Report each line of the listing below that holds "Sort".

───── DATA FOR ANALYSIS

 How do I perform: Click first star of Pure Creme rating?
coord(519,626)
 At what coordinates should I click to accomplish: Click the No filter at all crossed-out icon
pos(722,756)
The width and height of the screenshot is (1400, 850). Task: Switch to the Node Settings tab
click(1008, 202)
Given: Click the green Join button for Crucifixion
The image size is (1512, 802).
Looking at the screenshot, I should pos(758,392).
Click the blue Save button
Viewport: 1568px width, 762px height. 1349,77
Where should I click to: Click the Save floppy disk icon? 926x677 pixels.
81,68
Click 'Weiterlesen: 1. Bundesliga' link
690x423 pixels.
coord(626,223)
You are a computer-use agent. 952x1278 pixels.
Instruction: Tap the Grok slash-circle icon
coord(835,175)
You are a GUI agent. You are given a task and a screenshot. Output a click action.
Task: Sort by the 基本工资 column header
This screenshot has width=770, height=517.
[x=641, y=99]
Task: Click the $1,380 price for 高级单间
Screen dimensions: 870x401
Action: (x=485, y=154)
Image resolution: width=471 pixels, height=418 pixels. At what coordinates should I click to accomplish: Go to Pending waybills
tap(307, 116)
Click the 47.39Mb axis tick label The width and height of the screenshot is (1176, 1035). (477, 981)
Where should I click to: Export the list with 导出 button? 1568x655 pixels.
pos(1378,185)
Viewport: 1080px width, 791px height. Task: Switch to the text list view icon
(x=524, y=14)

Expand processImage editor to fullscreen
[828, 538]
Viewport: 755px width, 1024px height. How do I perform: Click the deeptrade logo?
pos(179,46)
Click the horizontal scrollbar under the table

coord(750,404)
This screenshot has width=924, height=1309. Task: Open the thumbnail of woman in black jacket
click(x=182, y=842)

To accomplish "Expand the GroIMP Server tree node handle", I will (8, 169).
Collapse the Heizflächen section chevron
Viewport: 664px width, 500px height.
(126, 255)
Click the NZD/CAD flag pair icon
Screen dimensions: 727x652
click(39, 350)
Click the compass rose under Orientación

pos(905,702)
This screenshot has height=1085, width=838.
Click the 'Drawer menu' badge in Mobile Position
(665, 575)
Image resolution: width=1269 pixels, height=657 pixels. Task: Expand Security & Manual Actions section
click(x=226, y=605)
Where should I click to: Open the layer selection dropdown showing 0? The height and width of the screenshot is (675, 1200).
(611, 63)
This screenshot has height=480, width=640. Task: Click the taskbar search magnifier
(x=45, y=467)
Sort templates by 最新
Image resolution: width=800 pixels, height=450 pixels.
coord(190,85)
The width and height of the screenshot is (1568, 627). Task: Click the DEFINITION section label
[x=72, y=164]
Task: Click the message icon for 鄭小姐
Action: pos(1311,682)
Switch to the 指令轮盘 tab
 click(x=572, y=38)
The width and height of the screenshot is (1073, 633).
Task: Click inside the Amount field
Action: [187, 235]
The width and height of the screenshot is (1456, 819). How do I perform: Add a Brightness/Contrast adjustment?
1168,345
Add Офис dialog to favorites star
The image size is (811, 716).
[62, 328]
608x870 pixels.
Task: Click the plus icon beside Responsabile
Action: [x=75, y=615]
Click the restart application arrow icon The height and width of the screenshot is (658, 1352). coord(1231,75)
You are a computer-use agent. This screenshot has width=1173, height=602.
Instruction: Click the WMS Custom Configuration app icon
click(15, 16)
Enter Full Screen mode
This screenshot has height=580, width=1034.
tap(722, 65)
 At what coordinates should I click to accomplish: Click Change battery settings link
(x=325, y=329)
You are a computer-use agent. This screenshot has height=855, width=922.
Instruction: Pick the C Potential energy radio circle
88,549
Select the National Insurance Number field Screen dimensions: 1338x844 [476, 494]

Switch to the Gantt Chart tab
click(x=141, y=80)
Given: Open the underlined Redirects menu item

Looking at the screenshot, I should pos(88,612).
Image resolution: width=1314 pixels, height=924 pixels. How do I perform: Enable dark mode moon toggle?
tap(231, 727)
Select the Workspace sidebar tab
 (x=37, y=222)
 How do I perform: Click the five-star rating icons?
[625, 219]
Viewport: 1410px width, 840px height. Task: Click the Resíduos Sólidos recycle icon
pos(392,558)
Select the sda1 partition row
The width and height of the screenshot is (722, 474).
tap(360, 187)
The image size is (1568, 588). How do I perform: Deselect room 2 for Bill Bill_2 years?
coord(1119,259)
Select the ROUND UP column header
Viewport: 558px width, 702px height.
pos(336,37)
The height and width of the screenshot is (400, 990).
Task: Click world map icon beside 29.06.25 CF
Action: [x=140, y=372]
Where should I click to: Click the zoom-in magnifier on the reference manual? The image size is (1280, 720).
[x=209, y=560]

──────────

#### RESPONSE TO THE TASK
Task: Sort by the 基本工资 column header
Sort templates by 最新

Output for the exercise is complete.